RECORDS TO USE START

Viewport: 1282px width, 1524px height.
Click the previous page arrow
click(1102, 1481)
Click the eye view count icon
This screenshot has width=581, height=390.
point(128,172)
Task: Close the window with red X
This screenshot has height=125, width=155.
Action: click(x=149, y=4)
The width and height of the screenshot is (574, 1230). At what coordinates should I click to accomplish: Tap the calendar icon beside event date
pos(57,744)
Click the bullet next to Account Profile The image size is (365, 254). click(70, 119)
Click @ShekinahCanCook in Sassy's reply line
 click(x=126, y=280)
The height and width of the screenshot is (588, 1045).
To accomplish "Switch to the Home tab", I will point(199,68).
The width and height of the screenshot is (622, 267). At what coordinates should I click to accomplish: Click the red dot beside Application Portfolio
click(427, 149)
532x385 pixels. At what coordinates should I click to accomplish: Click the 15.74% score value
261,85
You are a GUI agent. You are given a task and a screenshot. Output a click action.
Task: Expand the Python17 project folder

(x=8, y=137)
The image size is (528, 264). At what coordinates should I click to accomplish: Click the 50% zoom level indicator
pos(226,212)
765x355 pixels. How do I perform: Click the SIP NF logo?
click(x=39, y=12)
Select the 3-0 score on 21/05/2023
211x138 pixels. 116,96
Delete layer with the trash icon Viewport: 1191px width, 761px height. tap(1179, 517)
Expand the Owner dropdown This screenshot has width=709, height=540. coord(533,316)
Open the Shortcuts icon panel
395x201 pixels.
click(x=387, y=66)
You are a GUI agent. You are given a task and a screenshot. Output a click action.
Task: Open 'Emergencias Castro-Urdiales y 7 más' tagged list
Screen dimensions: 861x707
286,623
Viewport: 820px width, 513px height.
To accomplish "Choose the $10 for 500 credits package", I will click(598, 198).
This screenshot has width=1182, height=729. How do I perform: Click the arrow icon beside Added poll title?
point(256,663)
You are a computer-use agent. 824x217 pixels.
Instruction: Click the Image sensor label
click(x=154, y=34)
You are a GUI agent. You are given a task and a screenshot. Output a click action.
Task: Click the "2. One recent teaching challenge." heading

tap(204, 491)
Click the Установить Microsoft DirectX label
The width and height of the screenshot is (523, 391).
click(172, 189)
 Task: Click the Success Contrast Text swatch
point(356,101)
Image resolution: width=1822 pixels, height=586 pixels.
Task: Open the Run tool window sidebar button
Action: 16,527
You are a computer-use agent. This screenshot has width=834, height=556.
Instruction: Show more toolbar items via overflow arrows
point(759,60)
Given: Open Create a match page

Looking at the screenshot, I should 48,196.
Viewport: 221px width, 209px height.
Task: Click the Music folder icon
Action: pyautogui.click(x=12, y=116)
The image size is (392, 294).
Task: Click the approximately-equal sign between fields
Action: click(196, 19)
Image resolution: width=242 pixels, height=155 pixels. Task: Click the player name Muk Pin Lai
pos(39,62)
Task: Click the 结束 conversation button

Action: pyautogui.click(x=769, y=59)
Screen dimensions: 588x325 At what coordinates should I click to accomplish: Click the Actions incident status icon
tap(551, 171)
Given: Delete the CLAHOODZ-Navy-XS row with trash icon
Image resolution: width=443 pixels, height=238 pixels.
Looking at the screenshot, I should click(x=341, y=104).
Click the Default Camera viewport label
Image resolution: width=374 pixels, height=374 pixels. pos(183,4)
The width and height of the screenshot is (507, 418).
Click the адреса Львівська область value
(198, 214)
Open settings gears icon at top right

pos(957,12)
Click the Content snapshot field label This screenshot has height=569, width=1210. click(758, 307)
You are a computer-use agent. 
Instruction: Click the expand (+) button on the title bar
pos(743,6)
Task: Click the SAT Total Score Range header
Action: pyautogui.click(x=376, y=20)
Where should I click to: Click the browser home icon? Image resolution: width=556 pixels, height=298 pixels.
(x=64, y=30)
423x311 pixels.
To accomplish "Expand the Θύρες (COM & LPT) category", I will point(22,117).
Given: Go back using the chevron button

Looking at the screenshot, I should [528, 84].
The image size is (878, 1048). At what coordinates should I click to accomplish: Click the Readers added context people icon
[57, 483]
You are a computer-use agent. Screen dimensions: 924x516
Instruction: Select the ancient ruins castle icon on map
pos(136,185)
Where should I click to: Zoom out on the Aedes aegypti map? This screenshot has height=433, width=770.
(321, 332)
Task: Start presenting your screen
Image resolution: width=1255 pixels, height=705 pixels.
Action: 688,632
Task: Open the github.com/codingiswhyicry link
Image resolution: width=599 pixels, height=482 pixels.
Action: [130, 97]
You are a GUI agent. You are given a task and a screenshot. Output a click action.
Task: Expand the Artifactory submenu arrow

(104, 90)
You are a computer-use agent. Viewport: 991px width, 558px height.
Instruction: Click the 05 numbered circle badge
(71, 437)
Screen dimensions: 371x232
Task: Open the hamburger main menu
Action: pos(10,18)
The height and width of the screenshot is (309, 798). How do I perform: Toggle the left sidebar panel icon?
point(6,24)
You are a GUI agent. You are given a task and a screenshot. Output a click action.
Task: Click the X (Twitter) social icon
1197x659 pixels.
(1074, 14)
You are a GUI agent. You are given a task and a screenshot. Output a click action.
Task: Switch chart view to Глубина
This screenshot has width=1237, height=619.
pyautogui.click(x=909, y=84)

RECORDS TO USE END

PROBLEM REQUIREMENTS
Each line of the listing should be printed again, exactly.

OUTPUT FOR THIS EXERCISE
Viewport: 1282px width, 1524px height.
Click the previous page arrow
click(1102, 1481)
Click the eye view count icon
This screenshot has width=581, height=390.
point(128,172)
Task: Close the window with red X
This screenshot has height=125, width=155.
Action: click(x=149, y=4)
The width and height of the screenshot is (574, 1230). At what coordinates should I click to accomplish: Tap the calendar icon beside event date
pos(57,744)
Click the bullet next to Account Profile The image size is (365, 254). click(70, 119)
Click @ShekinahCanCook in Sassy's reply line
 click(x=126, y=280)
The height and width of the screenshot is (588, 1045).
To accomplish "Switch to the Home tab", I will point(199,68).
The width and height of the screenshot is (622, 267). At what coordinates should I click to accomplish: Click the red dot beside Application Portfolio
click(427, 149)
532x385 pixels. At what coordinates should I click to accomplish: Click the 15.74% score value
261,85
You are a GUI agent. You are given a task and a screenshot. Output a click action.
Task: Expand the Python17 project folder

(x=8, y=137)
The image size is (528, 264). At what coordinates should I click to accomplish: Click the 50% zoom level indicator
pos(226,212)
765x355 pixels. How do I perform: Click the SIP NF logo?
click(x=39, y=12)
Select the 3-0 score on 21/05/2023
211x138 pixels. 116,96
Delete layer with the trash icon Viewport: 1191px width, 761px height. tap(1179, 517)
Expand the Owner dropdown This screenshot has width=709, height=540. coord(533,316)
Open the Shortcuts icon panel
395x201 pixels.
click(x=387, y=66)
You are a GUI agent. You are given a task and a screenshot. Output a click action.
Task: Open 'Emergencias Castro-Urdiales y 7 más' tagged list
Screen dimensions: 861x707
286,623
Viewport: 820px width, 513px height.
To accomplish "Choose the $10 for 500 credits package", I will click(598, 198).
This screenshot has width=1182, height=729. How do I perform: Click the arrow icon beside Added poll title?
point(256,663)
You are a computer-use agent. 824x217 pixels.
Instruction: Click the Image sensor label
click(x=154, y=34)
You are a GUI agent. You are given a task and a screenshot. Output a click action.
Task: Click the "2. One recent teaching challenge." heading

tap(204, 491)
Click the Установить Microsoft DirectX label
The width and height of the screenshot is (523, 391).
click(172, 189)
 Task: Click the Success Contrast Text swatch
point(356,101)
Image resolution: width=1822 pixels, height=586 pixels.
Task: Open the Run tool window sidebar button
Action: 16,527
You are a computer-use agent. This screenshot has width=834, height=556.
Instruction: Show more toolbar items via overflow arrows
point(759,60)
Given: Open Create a match page

Looking at the screenshot, I should 48,196.
Viewport: 221px width, 209px height.
Task: Click the Music folder icon
Action: pyautogui.click(x=12, y=116)
The image size is (392, 294).
Task: Click the approximately-equal sign between fields
Action: click(196, 19)
Image resolution: width=242 pixels, height=155 pixels. Task: Click the player name Muk Pin Lai
pos(39,62)
Task: Click the 结束 conversation button

Action: pyautogui.click(x=769, y=59)
Screen dimensions: 588x325 At what coordinates should I click to accomplish: Click the Actions incident status icon
tap(551, 171)
Given: Delete the CLAHOODZ-Navy-XS row with trash icon
Image resolution: width=443 pixels, height=238 pixels.
Looking at the screenshot, I should click(x=341, y=104).
Click the Default Camera viewport label
Image resolution: width=374 pixels, height=374 pixels. pos(183,4)
The width and height of the screenshot is (507, 418).
Click the адреса Львівська область value
(198, 214)
Open settings gears icon at top right

pos(957,12)
Click the Content snapshot field label This screenshot has height=569, width=1210. click(758, 307)
You are a computer-use agent. 
Instruction: Click the expand (+) button on the title bar
pos(743,6)
Task: Click the SAT Total Score Range header
Action: pyautogui.click(x=376, y=20)
Where should I click to: Click the browser home icon? Image resolution: width=556 pixels, height=298 pixels.
(x=64, y=30)
423x311 pixels.
To accomplish "Expand the Θύρες (COM & LPT) category", I will point(22,117).
Given: Go back using the chevron button

Looking at the screenshot, I should [528, 84].
The image size is (878, 1048). At what coordinates should I click to accomplish: Click the Readers added context people icon
[57, 483]
You are a computer-use agent. Screen dimensions: 924x516
Instruction: Select the ancient ruins castle icon on map
pos(136,185)
Where should I click to: Zoom out on the Aedes aegypti map? This screenshot has height=433, width=770.
(321, 332)
Task: Start presenting your screen
Image resolution: width=1255 pixels, height=705 pixels.
Action: 688,632
Task: Open the github.com/codingiswhyicry link
Image resolution: width=599 pixels, height=482 pixels.
Action: [130, 97]
You are a GUI agent. You are given a task and a screenshot. Output a click action.
Task: Expand the Artifactory submenu arrow

(104, 90)
You are a computer-use agent. Viewport: 991px width, 558px height.
Instruction: Click the 05 numbered circle badge
(71, 437)
Screen dimensions: 371x232
Task: Open the hamburger main menu
Action: pos(10,18)
The height and width of the screenshot is (309, 798). How do I perform: Toggle the left sidebar panel icon?
point(6,24)
You are a GUI agent. You are given a task and a screenshot. Output a click action.
Task: Click the X (Twitter) social icon
1197x659 pixels.
(1074, 14)
You are a GUI agent. You are given a task and a screenshot. Output a click action.
Task: Switch chart view to Глубина
This screenshot has width=1237, height=619.
pyautogui.click(x=909, y=84)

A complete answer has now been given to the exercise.